Though complaints mechanisms are in place and it is formally possible for such a complaint to ultimately reach the Israeli Supreme Court, very few examples of soldiers being punished for ill-treatment can be identified. The Ministry of Defence and the Coordinator of Government Activities in the Territories have reported that complaints are almost universally dismissed, but in the face of the widespread reports of ill-treatment, this hardly seems evidence of an effective complaints system in action.[12]

Inadequate reform

Dozens of detailed and authoritative critiques of the military justice system have been carried out and published: these persistent violations raised by NGOs, lawyers and UN agencies are simply the common threads running through the evidence. There is no lack of awareness among people engaging with the system about how it falls short of children’s rights standards, yet these critiques have not been taken into account during recent reforms.

In September 2014, Israel introduced a new military order purporting to address some of these long standing criticisms. Recognising the potential for abuse in the military justice system, the Order introduced requirements that children be interrogated in their own language, that documents be written in the language of the interrogation, that audio or video recordings be made where the interrogation is not documented in the child’s own language, as well as video recording for offences with a maximum sentence of more than 10 years.

These are basic safeguards in the criminal process, but the changes do not apply to children suspected of committing security offences and so they will have no impact on the majority of children arrested under military jurisdiction.

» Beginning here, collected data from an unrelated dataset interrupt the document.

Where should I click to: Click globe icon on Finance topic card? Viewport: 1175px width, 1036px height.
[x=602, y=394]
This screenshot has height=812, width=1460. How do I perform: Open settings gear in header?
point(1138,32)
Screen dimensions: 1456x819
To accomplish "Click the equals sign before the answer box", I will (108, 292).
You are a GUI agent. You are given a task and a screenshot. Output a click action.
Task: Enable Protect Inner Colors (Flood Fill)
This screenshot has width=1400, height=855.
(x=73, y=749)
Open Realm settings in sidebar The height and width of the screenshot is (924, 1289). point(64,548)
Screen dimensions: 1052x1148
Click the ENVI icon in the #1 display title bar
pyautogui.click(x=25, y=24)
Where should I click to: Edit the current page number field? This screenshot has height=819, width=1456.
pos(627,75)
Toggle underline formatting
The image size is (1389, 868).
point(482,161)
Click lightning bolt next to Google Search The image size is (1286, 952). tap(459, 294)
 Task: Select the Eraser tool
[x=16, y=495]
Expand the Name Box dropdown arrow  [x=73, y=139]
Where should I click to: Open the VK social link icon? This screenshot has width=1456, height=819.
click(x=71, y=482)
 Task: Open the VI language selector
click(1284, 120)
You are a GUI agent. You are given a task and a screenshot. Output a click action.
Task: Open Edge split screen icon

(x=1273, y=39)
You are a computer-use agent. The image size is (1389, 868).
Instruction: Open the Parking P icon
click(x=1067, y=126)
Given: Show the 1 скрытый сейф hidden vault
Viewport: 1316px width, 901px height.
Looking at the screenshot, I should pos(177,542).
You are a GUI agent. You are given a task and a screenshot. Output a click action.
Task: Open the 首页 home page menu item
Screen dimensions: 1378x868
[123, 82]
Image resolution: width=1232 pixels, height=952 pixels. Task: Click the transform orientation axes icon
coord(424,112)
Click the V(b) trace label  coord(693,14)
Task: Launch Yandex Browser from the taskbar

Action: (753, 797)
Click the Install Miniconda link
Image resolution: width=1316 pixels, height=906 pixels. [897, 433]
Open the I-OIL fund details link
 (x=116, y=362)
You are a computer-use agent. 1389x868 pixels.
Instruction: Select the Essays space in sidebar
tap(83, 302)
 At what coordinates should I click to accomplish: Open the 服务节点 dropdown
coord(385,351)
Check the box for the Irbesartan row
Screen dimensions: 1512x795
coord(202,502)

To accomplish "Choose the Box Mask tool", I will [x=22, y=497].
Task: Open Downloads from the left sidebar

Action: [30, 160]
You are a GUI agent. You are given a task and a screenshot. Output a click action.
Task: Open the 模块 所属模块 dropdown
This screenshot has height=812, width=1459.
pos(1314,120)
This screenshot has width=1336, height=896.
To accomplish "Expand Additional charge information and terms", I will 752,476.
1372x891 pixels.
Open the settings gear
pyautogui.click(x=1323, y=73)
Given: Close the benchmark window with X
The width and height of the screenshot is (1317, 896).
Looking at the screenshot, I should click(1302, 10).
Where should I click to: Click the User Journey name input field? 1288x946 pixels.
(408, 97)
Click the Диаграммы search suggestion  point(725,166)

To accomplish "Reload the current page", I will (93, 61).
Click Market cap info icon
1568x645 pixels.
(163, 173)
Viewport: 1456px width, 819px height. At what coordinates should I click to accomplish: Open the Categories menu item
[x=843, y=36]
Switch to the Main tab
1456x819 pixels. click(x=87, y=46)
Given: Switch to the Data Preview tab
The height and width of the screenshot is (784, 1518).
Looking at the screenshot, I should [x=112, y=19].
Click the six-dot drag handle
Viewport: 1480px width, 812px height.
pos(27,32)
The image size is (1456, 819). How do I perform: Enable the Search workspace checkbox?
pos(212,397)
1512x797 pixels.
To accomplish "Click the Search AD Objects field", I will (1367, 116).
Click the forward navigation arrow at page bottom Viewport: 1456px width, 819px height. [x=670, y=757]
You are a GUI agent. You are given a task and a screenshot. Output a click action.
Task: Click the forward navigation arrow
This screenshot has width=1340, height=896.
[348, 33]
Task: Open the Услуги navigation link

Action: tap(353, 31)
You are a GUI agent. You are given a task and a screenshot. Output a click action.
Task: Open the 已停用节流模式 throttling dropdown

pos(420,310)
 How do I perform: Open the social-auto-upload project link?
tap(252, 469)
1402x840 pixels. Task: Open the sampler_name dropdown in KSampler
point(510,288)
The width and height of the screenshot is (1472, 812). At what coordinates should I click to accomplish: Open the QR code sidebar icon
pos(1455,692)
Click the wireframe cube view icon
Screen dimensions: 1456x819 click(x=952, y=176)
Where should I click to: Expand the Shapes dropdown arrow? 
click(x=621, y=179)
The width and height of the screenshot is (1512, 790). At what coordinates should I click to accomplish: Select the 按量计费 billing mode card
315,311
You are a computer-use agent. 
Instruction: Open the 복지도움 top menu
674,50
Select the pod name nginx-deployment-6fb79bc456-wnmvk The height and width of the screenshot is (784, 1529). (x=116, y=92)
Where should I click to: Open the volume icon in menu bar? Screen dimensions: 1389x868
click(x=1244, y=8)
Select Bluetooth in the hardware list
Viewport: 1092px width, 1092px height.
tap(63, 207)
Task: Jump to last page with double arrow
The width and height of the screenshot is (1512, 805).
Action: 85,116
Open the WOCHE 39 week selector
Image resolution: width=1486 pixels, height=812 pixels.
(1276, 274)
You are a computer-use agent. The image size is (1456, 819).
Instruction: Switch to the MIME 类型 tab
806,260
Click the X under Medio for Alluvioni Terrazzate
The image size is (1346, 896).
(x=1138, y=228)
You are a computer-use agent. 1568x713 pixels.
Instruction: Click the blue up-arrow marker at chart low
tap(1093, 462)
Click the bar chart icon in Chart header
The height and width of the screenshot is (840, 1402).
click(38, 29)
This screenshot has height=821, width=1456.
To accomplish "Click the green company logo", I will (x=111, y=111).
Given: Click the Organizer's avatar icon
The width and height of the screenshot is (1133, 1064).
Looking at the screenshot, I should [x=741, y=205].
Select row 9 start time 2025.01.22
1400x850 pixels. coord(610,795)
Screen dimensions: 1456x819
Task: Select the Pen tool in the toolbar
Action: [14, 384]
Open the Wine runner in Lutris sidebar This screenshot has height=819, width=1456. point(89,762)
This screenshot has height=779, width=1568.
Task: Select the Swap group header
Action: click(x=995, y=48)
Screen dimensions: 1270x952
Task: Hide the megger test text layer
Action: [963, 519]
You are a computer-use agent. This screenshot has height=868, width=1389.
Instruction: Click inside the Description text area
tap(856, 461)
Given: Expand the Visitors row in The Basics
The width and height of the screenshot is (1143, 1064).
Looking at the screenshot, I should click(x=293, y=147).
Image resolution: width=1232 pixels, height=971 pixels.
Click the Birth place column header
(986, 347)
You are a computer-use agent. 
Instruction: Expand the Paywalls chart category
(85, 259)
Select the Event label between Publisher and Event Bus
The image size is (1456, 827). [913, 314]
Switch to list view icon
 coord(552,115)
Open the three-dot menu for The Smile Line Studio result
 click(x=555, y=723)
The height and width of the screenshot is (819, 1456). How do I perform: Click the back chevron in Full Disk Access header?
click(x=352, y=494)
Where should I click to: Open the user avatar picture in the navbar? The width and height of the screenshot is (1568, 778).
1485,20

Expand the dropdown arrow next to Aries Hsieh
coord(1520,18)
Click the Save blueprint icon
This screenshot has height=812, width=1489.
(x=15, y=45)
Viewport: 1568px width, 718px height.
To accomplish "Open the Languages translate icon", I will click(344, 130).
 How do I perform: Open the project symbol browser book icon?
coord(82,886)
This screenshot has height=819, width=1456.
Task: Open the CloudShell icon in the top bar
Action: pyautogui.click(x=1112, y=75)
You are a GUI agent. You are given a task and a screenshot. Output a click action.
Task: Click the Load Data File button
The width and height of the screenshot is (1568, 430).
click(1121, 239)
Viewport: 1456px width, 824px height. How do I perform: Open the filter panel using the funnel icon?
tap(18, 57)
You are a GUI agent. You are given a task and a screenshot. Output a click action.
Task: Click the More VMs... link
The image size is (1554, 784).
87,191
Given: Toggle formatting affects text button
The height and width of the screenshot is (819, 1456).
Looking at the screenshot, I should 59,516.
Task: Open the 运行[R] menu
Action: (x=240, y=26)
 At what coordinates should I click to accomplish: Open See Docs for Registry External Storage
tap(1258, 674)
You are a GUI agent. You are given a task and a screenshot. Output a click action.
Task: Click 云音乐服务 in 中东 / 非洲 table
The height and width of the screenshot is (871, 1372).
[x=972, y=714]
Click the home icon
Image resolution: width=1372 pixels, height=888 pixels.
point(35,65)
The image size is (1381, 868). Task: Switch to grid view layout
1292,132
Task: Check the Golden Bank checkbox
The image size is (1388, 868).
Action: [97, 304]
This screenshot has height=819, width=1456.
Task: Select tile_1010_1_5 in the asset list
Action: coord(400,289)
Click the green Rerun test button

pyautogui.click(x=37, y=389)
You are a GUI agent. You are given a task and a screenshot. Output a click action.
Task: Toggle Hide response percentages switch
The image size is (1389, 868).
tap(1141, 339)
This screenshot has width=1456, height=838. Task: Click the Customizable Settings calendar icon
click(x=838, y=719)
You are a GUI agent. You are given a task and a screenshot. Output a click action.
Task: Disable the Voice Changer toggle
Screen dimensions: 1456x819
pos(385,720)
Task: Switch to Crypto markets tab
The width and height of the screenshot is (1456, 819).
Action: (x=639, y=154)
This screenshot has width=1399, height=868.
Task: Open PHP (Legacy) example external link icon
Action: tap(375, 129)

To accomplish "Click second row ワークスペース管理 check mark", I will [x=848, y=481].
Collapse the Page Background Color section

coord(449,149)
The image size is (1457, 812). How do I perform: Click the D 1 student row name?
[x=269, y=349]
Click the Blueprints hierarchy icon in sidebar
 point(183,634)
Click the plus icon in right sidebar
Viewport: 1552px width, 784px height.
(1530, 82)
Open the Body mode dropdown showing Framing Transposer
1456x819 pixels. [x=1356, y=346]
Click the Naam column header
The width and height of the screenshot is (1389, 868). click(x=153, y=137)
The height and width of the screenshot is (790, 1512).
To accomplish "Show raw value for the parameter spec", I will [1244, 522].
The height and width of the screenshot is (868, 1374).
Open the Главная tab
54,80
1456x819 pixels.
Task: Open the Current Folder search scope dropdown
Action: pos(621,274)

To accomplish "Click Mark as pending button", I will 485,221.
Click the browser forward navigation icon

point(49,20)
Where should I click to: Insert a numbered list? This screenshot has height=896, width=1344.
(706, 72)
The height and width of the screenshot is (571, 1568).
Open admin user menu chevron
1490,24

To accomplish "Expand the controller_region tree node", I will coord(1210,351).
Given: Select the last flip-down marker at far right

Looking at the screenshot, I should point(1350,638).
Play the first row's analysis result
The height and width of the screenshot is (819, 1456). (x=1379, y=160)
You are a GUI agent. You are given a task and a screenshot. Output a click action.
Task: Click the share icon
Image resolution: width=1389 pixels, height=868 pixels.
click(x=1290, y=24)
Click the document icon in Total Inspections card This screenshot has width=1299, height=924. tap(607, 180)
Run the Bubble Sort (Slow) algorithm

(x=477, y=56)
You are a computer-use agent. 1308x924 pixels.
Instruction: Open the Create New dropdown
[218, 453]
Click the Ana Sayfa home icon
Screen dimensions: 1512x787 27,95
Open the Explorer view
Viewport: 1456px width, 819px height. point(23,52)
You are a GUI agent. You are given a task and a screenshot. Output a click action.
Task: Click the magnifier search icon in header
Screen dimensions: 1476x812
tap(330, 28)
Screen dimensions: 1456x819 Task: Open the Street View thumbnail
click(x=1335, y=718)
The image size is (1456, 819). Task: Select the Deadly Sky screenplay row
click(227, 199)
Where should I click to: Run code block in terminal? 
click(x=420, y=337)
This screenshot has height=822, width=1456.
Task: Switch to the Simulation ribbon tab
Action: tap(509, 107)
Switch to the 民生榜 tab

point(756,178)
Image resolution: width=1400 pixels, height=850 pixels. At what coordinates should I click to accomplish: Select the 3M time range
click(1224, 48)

An irredeemably unjust system

Last week’s case garnered more attention than most, but is not unusual. Minor reforms to the system can improve the situation of children - they are a pragmatic approach to the problems that children are facing everyday - but they cannot get to the core of the injustice in applying military law to children and the inherent risks of ill-treatment children face in such a system. As recognised by the Draft Principles Governing the Administration of Justice Through Military Tribunals, “[i]n no case ... should minors be placed under the jurisdiction of military courts.”[13] Regardless of the precise formulation of military rule, it can never protect children in the same way as a developed civilian juvenile justice system which places the best interests of the child at the centre of its work.

CRIN is monitoring children's rights in military justice systems as part of our work on children and armed conflict.

Further reading:

Legislation:

  • Military Order 1745 - amendments to process rights

  • Military Order 1651 - general provisions

  • Military Order 1591 - administrative detention

  • Military Order 1644 - juvenile courts

  • Military Order 1676 - age of majority

References:

[1] Foreign and Commonwealth Office, Children in Military Custody, June 2012, p. 7.

[2] UNICEF, Children in Israeli Military Detention: Observations and Recommendations, February 2013, p. 13.

[3] See para. 36 and Appendix 1.

[4] UNICEF, Children in Israeli Military Detention: Observations and Recommendations, February 2013 p. 13.

[5]  B’Tselem, No Minor Matter, 2011, p. 34.

[6] DCI-Palestine, In their own Words, p. 15.

[7]  UNICEF, Children in Israeli Military Detention: Observations and Recommendations, February 2013 p. 13.

[8] Fourth Geneva Convention, Articles 76, 147.

[9] B’Tselem, No Minor Matter, 2011, p. 69.

[10] UN Committee on the Rights of the Child, Concluding observations on the second to fourth periodic reports of Israel, CRC/C/ISR/CO/2-4, 4 July 2013, paras. 73 and 74.

[11] UN Convention on the Rights of the Child, Article 37(b).

[12] For further discussion, see Foreign and Commonwealth Office, Children in Military Custody, June 2012, para. 105 - 107.

[13] Draft Principles Governing the Administration of Justice Through Military Tribunals, Principle No. 7.